Agency offers hope to seniors

Published 11:25 am Sunday, December 20, 2009

By By JONATHAN CLAYBORNE
Staff Writer

A Washington housing agency is offering alternatives for low- to moderate-income senior citizens who neither want nor need to move into assisted-living facilities.
St. John Housing, located at 300 Minuteman Lane, comprises 36 apartments reserved for residents 62 years old or older.
Housing guidelines stipulate that St. John residents can’t be charged more than 30 percent of their monthly income for rent, said Helen O’Neal, property manager.
Water and electric utilities are included in the residents’ rent, O’Neal said.
“I’m sure that a lot of them consider that a plus,” she commented.
St. John Housing is the realized dream of Russell Wilkins, pastor of St. John Church of Christ (Disciples of Christ), said Evelyn Roberson, chairwoman of the housing board.
The complex, built in 1999, opened to its first tenant in January 2000, O’Neal said.
The apartments house 39 people, including three couples, O’Neal said.
Asked what alternatives the residents would have if St.

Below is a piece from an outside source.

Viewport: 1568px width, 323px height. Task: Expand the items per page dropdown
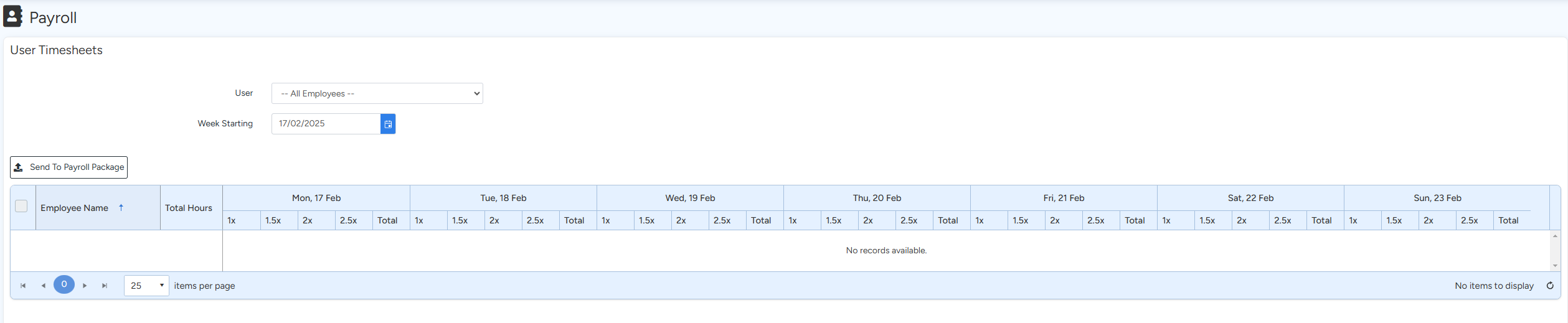pos(161,286)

John did not exist, Roberson replied, “Public housing, if and when it was available, or living with relatives until housing becomes available.”
Asked about the availability of privately rented residences, Roberson said that many such units “are not affordable to the people that we serve here.”
St. John is a government-subsidized property operating under the licensing authority of the state, O’Neal said. Such housing developments are regulated by the U.S. Department of Housing and Urban Development, she said.
St. John has 25 people on its waiting list, an indication of the demand for the apartments, O’Neal said.
Phrocine Grimes said she has been a resident of St. John for 10 years.
Without her apartment, “I don’t know where I would go,” she said, adding, “I’d rather be here.”
“It’s so convenient and quiet, and peaceful,” Grimes said.
Grimes does her own in-home cooking, and O’Neal and Roberson said that collards are her speciality.
Also in residence are Sylvia and Albert Reed, one of St. John’s three couples. Sylvia Reed said the two have resided at the complex for more than 10 years.
Reed said she and her husband — she a nurse-turned-aid worker, he a truck-driver-turned-handyman — owned a five-bedroom house on Charlotte Street in Washington.
But her husband has had 15 hip operations, and she has suffered a massive heart attack, she said. Since then, they’ve turned the house over to their son, she said.
“All of this happened just spontaneously,” she noted.
Reed indicated that St. John represented a welcome turn of good fortune at a time when she and her husband needed affordable accommodations.
“Love it,” she said.
St. John amenities include a reception room, a banquet area with a flat-screen TV and an upright piano, a small library equipped with donated books and a computer, and a three-chair hair salon with two driers, a massage table, a manicurist station and a chair for pedicures.
Also on hand is a laundry room with driers and washers, and a treadmill and exercise bike in the corner.
A newsletter for residents shows Bible study, luncheon and exercise periods on the schedule.
Out back is a patio, a barbecue grill and a gazebo and picnic tables built by members of St. John church, O’Neal said.
Also out back are small garden plots tended by some of the residents and a little pond.
“We’re going to stock that pond this summer, and we’re going to fish out of it,” Roberson said.